- Task instructions
Give the lines again exactly, from the one holding "[Instagram] (989, 25)" to the last line of the listing below, both ends included and nothing added.

____

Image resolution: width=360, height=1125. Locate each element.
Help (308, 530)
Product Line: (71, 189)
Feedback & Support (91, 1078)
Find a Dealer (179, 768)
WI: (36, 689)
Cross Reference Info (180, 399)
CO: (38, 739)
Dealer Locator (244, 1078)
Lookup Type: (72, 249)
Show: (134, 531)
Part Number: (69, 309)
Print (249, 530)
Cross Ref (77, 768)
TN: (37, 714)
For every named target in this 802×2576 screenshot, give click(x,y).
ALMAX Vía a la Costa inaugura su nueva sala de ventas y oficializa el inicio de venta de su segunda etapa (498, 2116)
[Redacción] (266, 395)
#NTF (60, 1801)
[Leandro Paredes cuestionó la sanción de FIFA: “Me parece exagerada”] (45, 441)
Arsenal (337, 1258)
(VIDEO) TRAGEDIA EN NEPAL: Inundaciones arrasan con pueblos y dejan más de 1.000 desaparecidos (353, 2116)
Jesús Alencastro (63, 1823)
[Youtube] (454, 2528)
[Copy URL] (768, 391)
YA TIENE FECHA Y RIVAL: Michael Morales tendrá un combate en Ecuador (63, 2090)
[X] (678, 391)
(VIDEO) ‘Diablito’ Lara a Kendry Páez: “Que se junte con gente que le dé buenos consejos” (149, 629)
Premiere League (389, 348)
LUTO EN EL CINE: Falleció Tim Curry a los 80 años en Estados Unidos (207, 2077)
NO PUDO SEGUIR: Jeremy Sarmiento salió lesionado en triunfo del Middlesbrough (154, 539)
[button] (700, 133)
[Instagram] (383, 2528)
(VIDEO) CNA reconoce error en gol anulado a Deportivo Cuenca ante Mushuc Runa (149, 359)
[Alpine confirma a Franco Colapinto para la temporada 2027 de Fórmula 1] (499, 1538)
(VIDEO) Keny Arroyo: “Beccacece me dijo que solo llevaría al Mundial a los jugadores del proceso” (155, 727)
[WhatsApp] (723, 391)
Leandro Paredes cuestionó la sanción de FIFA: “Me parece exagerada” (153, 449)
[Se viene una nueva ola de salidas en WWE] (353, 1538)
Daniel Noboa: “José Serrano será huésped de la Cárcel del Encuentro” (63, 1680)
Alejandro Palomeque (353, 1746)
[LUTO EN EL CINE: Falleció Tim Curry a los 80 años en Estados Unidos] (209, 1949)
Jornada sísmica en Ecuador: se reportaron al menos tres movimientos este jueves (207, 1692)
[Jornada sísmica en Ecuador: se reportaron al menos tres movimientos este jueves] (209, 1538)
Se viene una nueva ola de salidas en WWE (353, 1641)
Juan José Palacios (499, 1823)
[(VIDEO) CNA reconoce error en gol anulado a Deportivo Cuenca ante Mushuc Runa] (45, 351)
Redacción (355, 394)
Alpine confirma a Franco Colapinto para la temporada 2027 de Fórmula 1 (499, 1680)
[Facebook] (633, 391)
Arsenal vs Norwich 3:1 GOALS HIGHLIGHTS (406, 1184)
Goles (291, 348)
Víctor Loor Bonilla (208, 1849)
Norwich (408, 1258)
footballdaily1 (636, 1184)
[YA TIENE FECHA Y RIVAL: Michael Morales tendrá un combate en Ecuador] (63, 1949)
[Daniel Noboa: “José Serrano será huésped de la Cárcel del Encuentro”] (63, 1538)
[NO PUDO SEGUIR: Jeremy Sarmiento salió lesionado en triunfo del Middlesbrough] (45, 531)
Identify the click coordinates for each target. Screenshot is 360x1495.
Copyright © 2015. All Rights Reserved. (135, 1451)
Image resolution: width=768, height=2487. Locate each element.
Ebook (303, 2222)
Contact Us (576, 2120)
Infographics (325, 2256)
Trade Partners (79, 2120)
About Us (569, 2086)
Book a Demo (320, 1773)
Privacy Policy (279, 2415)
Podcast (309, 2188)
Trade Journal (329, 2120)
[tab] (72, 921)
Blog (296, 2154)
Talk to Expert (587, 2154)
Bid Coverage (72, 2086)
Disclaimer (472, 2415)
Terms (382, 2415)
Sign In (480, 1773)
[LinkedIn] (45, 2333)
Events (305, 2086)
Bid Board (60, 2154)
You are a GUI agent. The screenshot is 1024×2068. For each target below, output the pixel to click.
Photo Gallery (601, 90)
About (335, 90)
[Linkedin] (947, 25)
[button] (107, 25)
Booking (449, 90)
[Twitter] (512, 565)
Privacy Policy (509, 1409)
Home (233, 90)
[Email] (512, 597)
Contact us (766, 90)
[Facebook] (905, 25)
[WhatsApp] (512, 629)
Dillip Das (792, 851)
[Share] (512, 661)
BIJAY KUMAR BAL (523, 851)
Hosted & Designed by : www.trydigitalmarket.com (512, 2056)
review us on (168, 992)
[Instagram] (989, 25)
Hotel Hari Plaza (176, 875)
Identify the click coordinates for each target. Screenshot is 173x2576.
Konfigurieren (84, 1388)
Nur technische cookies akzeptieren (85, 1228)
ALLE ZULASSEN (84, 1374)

____

- Task response
[Instagram] (989, 25)
Hotel Hari Plaza (176, 875)
Identify the click coordinates for each target. Screenshot is 173x2576.
Konfigurieren (84, 1388)
Nur technische cookies akzeptieren (85, 1228)
ALLE ZULASSEN (84, 1374)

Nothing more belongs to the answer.